ASSIGNMENT –
Without including any images, repeat the data exactly.

RECORDS TO PROCESS –

# # #

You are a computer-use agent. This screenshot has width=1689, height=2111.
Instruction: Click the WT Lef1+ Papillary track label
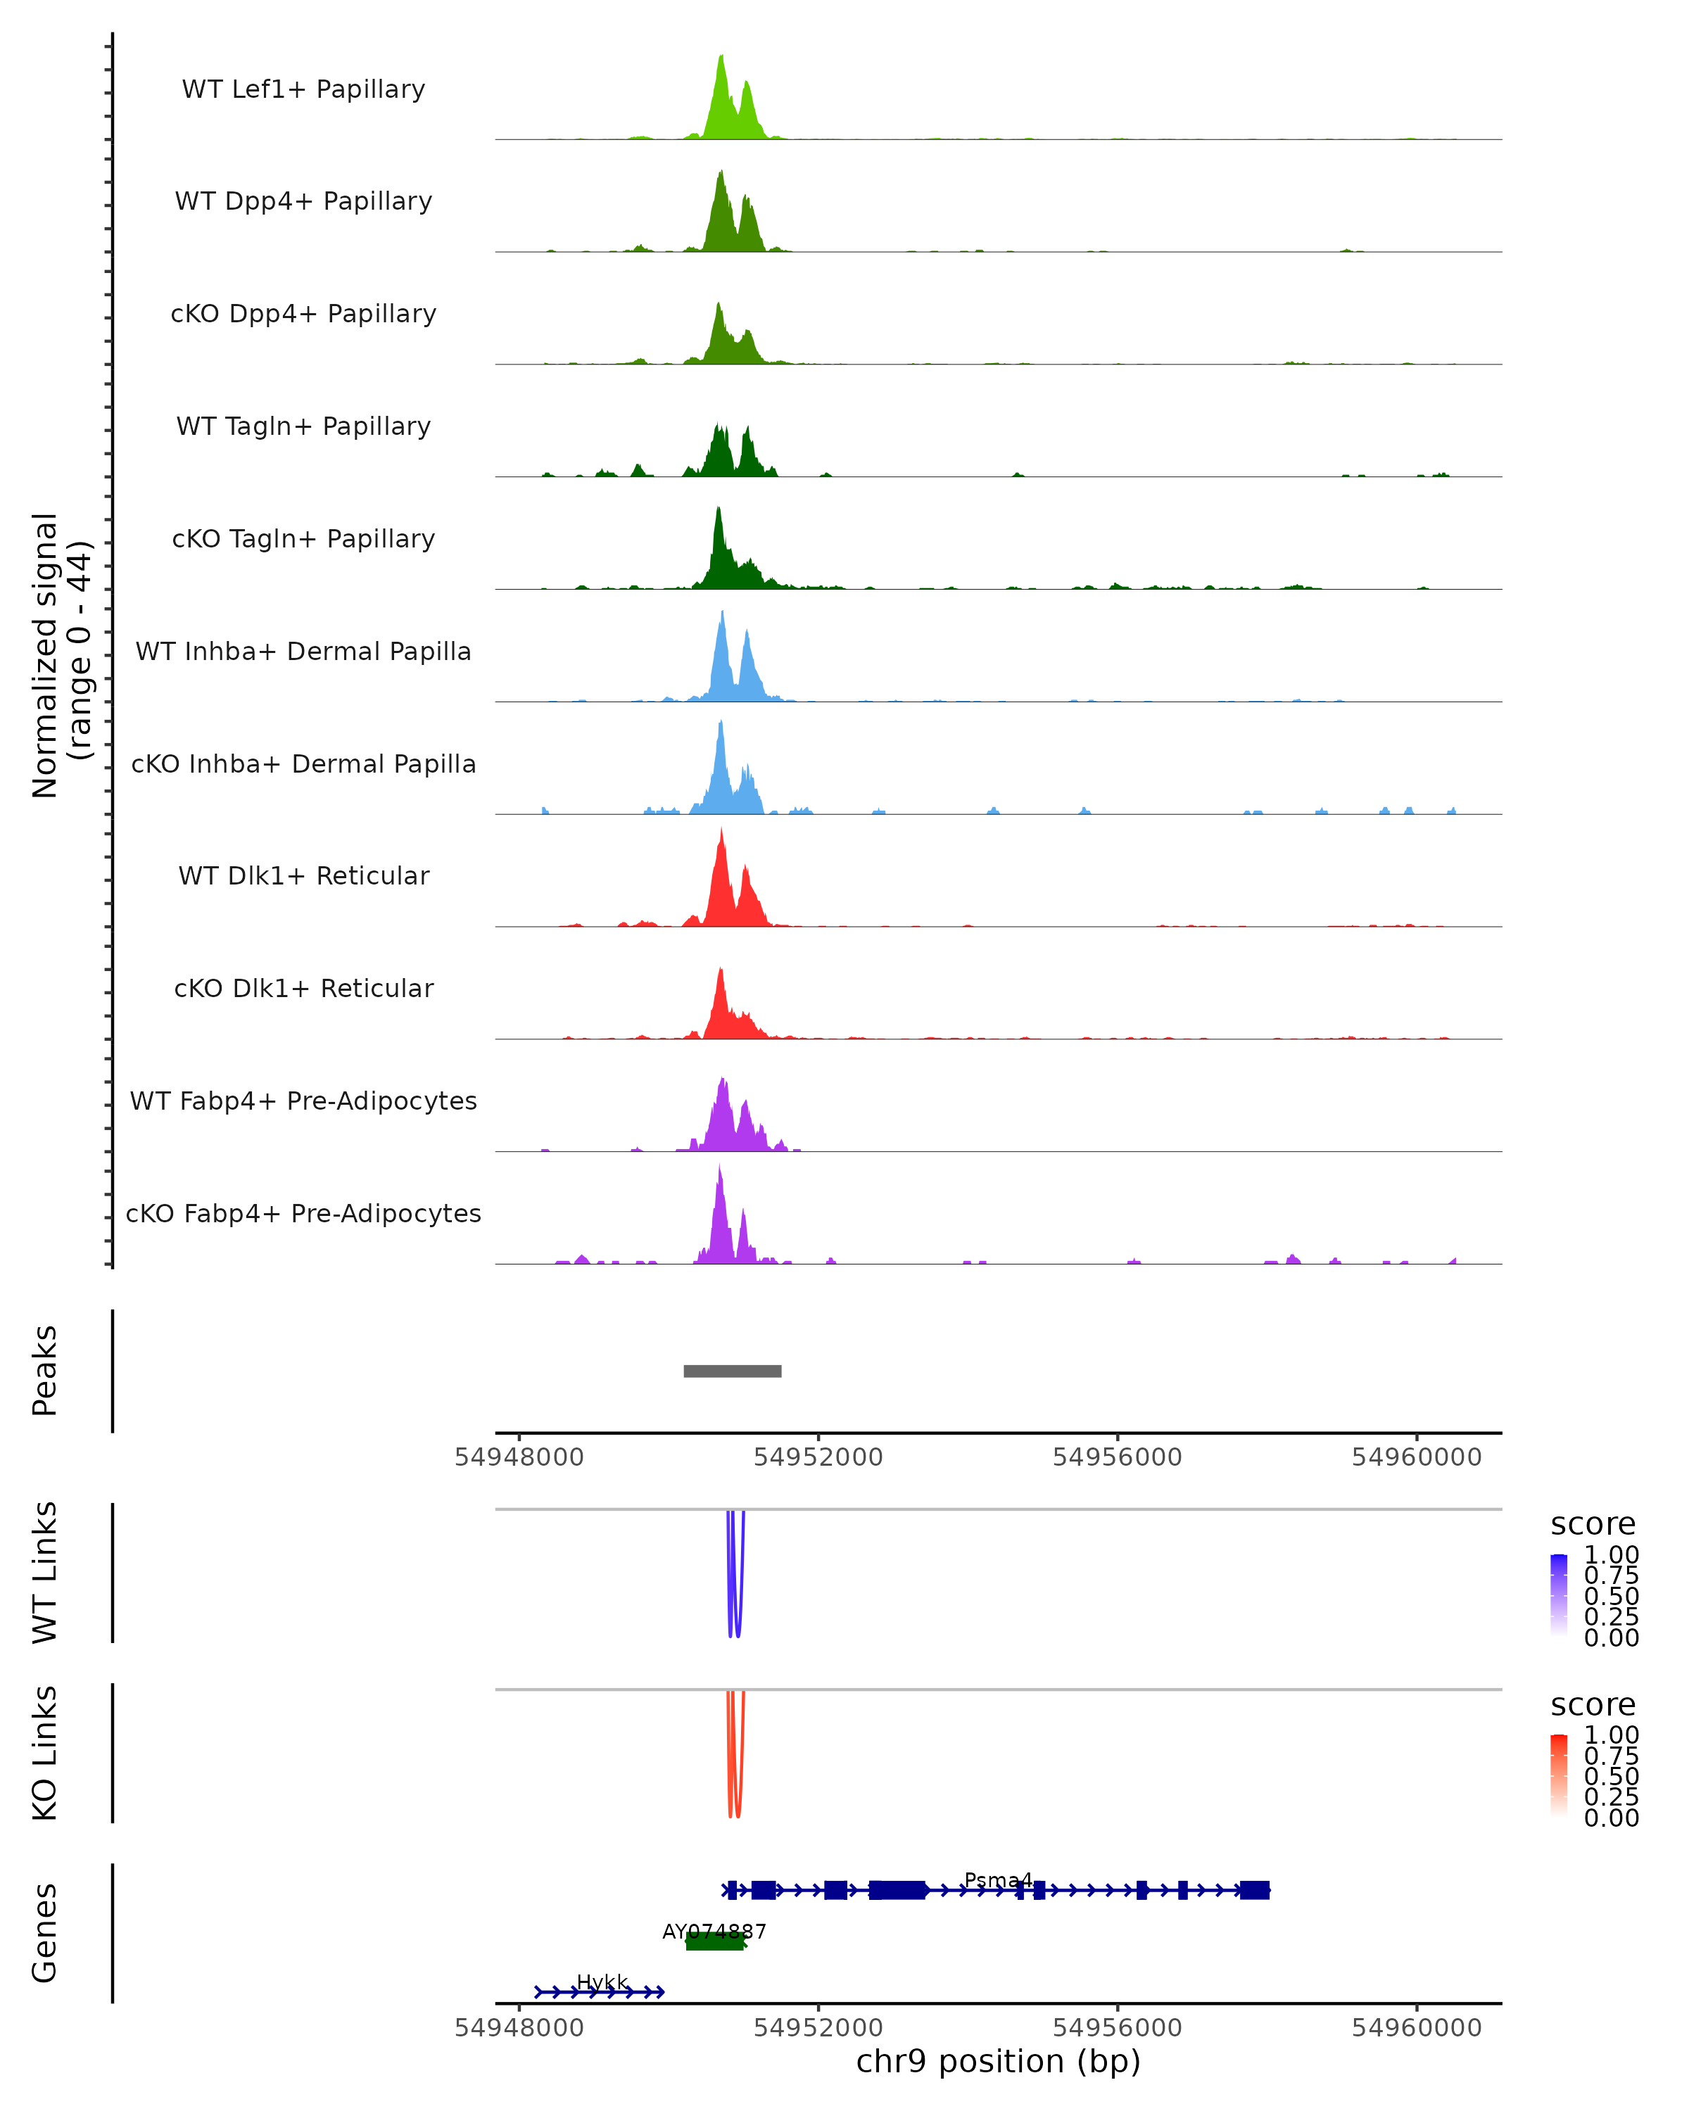tap(303, 89)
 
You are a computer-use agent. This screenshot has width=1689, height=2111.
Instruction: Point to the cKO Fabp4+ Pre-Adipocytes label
tap(303, 1213)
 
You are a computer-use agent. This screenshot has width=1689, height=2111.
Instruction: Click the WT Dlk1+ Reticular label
tap(303, 875)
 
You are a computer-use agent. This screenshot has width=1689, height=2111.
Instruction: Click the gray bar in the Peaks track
tap(733, 1371)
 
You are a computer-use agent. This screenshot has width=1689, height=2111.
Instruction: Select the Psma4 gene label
tap(998, 1880)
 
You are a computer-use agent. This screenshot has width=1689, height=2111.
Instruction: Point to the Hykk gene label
tap(602, 1982)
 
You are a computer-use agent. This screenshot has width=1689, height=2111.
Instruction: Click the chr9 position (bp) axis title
tap(998, 2061)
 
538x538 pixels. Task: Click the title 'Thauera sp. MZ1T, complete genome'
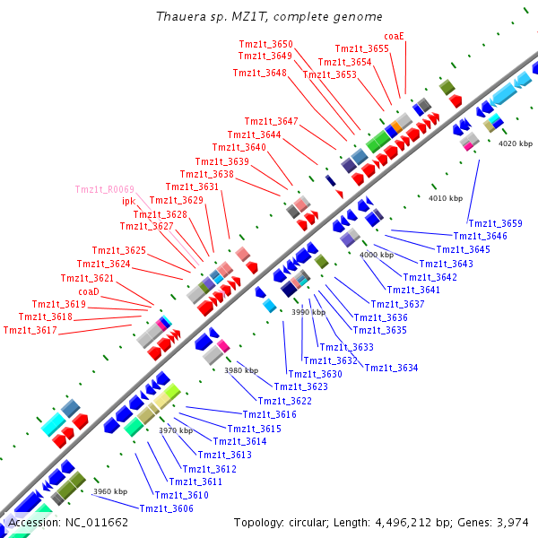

# # #

TASK RESULT –
You are a computer-use agent. This screenshot has width=1689, height=2111.
Instruction: Click the WT Lef1+ Papillary track label
tap(303, 89)
 
You are a computer-use agent. This screenshot has width=1689, height=2111.
Instruction: Point to the cKO Fabp4+ Pre-Adipocytes label
tap(303, 1213)
 
You are a computer-use agent. This screenshot has width=1689, height=2111.
Instruction: Click the WT Dlk1+ Reticular label
tap(303, 875)
 
You are a computer-use agent. This screenshot has width=1689, height=2111.
Instruction: Click the gray bar in the Peaks track
tap(733, 1371)
 
You are a computer-use agent. This screenshot has width=1689, height=2111.
Instruction: Select the Psma4 gene label
tap(998, 1880)
 
You are a computer-use agent. This screenshot has width=1689, height=2111.
Instruction: Point to the Hykk gene label
tap(602, 1982)
 
You are a computer-use agent. This screenshot has width=1689, height=2111.
Instruction: Click the chr9 position (bp) axis title
tap(998, 2061)
 
538x538 pixels. Task: Click the title 'Thauera sp. MZ1T, complete genome'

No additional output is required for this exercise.